» DOKUMENTTEXT:
· · · ·
PG Heidingsfeld

Würzburg (POW) Menschen, die fest in ihrem Glauben verwurzelt sind, seien weniger anfällig für die durch Corona hervorgerufenen gesellschaftlichen Spannungen. Das hat Dr. Josef Schuster, Präsident des Zentralrats der Juden in Deutschland, im Gespräch mit Bischof Dr. Franz Jung gesagt.

„Ich habe das Gefühl, dass diese Konflikte bei den Menschen, die doch relativ fest in ihrem Glauben verwurzelt sind, die also auch kirchlich gefestigt sind, religiös gefestigt sind, weniger problematisch sind als bei jenen Gruppen, die plötzlich Verschwörungsmythen aufgebracht haben“, erklärte er. In der Reihe #zwei1einhalb auf dem Social-Media-Kanal Instagram @bistumwuerzburg tauschten sich Bischof Jung und Schuster am Montag, 8. März, via Internet aus. In dem knapp halbstündigen Gespräch sprachen sie miteinander zudem darüber, welche positiven Erfahrungen man aus dem Corona-Lockdown mitnehmen könne und was sie persönlich in dieser Zeit bewegt hat.
· · · ·
» AUFGABE 1: Welche Eigenschaften nennt Schuster in seinem wörtlichen Zitat im Bericht über das Gespräch mit Bischof Jung für die Menschen, bei denen die Konflikte weniger problematisch sind? Zählen Sie alle auf.
» AUFGABE 2: Schreiben Sie aus dem Bericht über das Gespräch mit Bischof Jung den Abschnitt von „Würzburg (POW) Menschen, die“ bis einschließlich „Franz Jung gesagt.“ wortgetreu ab.

» VORLIEGENDES MATERIAL:
· · · ·
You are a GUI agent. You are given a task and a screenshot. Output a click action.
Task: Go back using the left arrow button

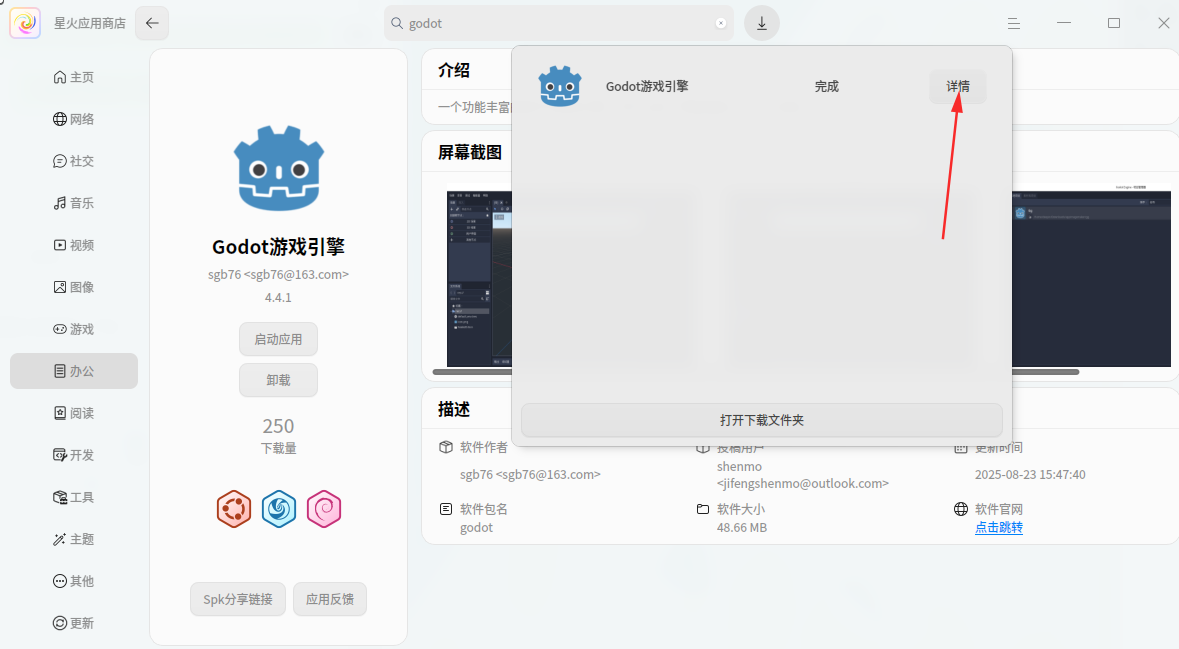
· · · ·
» LÖSUNG 1:
- relativ fest in ihrem Glauben verwurzelt
- kirchlich gefestigt
- religiös gefestigt

» LÖSUNG 2:
Würzburg (POW) Menschen, die fest in ihrem Glauben verwurzelt sind, seien weniger anfällig für die durch Corona hervorgerufenen gesellschaftlichen Spannungen. Das hat Dr. Josef Schuster, Präsident des Zentralrats der Juden in Deutschland, im Gespräch mit Bischof Dr. Franz Jung gesagt.